I stood up against the beige wall in the beige hall and leaned on the beige rail. People with nametags walked by me, always friendly, and they always asked me if I was being helped. I wasn’t, but it’s hard to explain sometimes that you’re just waiting. I could have went into her office and sat down in one of her chairs. I could have leaned in the doorway. But I could see trouble brewing.
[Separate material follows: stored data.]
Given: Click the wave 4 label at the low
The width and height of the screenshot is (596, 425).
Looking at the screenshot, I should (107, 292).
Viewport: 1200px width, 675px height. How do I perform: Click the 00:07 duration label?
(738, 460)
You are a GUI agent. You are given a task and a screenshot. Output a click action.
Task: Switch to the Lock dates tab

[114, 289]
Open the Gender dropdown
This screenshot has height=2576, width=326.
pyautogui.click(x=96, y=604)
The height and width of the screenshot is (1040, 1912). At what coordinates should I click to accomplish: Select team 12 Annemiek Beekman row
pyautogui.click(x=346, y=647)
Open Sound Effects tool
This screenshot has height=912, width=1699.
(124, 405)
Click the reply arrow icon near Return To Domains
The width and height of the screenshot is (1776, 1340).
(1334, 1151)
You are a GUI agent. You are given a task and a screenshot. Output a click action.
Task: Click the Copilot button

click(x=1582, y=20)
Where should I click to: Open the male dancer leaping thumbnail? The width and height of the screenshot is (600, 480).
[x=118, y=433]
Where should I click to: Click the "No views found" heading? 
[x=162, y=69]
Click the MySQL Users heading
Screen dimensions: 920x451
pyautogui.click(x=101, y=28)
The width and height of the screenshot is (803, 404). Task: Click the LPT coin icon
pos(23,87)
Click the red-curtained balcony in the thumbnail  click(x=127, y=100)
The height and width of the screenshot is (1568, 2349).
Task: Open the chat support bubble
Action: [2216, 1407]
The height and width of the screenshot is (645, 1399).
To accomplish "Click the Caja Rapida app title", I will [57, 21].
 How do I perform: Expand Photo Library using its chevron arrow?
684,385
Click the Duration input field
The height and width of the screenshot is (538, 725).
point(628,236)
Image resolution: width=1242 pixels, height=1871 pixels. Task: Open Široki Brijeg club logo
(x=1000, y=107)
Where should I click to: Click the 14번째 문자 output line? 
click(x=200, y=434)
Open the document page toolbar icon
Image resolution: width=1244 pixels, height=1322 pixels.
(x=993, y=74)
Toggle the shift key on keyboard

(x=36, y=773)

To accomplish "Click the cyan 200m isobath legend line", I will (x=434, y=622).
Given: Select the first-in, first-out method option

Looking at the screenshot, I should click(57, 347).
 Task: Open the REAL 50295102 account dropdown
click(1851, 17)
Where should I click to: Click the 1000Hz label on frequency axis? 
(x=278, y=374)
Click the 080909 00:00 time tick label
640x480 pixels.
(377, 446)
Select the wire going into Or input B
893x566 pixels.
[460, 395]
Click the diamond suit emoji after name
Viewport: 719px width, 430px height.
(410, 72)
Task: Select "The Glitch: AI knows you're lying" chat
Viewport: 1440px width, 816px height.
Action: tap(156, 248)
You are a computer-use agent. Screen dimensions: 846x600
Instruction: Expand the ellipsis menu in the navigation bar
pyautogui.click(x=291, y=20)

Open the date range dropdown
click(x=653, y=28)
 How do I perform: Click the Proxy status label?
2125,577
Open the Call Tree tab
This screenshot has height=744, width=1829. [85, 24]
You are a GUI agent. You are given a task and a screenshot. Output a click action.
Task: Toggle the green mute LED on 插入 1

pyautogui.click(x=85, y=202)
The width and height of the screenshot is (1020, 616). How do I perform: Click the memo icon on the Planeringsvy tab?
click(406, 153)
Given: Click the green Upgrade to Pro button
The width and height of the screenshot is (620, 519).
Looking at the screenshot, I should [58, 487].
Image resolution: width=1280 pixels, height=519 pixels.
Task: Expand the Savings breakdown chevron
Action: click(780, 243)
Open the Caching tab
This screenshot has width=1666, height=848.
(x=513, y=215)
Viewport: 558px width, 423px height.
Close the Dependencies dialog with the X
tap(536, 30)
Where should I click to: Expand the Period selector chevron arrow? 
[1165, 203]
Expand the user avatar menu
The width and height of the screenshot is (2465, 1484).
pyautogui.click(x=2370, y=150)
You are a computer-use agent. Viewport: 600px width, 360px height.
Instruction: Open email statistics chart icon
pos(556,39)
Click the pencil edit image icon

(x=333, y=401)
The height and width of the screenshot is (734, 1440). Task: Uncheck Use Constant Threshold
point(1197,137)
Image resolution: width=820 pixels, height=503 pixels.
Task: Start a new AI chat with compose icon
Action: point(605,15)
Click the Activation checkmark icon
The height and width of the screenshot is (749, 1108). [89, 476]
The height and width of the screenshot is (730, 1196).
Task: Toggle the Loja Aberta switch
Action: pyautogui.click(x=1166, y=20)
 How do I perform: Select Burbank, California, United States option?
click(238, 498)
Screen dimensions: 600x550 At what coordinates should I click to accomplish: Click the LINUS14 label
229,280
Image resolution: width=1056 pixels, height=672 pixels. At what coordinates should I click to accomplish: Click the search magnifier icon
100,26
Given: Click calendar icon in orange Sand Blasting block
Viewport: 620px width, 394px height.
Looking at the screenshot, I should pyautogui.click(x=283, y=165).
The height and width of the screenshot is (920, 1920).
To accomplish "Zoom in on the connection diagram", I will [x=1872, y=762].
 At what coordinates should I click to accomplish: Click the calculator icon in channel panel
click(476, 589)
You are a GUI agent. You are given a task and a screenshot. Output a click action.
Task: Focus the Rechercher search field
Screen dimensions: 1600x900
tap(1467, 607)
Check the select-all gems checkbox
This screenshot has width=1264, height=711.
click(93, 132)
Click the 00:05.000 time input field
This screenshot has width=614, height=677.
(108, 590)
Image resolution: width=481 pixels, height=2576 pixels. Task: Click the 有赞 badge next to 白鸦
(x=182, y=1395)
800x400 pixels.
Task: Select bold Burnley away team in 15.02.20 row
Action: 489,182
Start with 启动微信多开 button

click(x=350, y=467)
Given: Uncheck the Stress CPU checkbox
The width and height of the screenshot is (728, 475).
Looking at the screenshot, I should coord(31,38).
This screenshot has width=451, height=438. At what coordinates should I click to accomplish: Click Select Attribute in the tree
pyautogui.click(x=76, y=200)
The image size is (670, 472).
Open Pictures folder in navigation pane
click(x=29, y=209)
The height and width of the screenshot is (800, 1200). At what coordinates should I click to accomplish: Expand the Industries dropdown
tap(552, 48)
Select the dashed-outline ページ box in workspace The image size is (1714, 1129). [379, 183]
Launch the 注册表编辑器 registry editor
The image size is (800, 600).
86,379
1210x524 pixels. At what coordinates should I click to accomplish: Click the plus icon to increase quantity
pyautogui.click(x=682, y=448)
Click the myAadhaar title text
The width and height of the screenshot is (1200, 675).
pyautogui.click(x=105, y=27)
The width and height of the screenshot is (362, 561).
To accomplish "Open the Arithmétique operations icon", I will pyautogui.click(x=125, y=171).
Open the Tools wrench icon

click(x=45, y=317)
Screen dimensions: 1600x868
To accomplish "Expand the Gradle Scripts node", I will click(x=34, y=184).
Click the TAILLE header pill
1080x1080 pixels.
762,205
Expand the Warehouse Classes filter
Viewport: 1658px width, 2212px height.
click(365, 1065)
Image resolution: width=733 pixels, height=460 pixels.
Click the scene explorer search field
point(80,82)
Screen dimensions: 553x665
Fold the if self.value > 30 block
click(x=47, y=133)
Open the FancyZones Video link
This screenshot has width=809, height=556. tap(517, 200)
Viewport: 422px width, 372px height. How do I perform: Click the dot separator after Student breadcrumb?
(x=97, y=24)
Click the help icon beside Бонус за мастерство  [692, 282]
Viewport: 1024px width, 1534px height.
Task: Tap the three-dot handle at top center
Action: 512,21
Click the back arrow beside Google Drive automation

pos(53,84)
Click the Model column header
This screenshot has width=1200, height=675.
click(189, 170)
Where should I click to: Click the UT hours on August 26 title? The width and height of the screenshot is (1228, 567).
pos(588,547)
He sat there with that same dipshit haircut everybody keeps for a while. He was too tanned and too in shape and when he turned away from her to talk to the floor, you could see his goatee was not more than month or so old. She was asking him questions it is not polite to ask a stranger, and I could tell when she hit home. That’s when he would talk to her desk or to her floor. Or to the ceiling. It was boring, in that hall, but it would be escruciating in that room. This is what they do, now. You show up here, and they make goddamn sure you are aware of just how batshit volatile you are. It’s part of their new commitment to service. It is also because attrition of my kind to suicide when we come home is higher than in any theater on Earth. I think it’s due to the horrification index. If you never saw a head blown open or a violently undignified corpse, then making yourself an ugly, bloody mess seems unthinkable. But if you’ve been horrified enough for long enough, it just doesn’t matter.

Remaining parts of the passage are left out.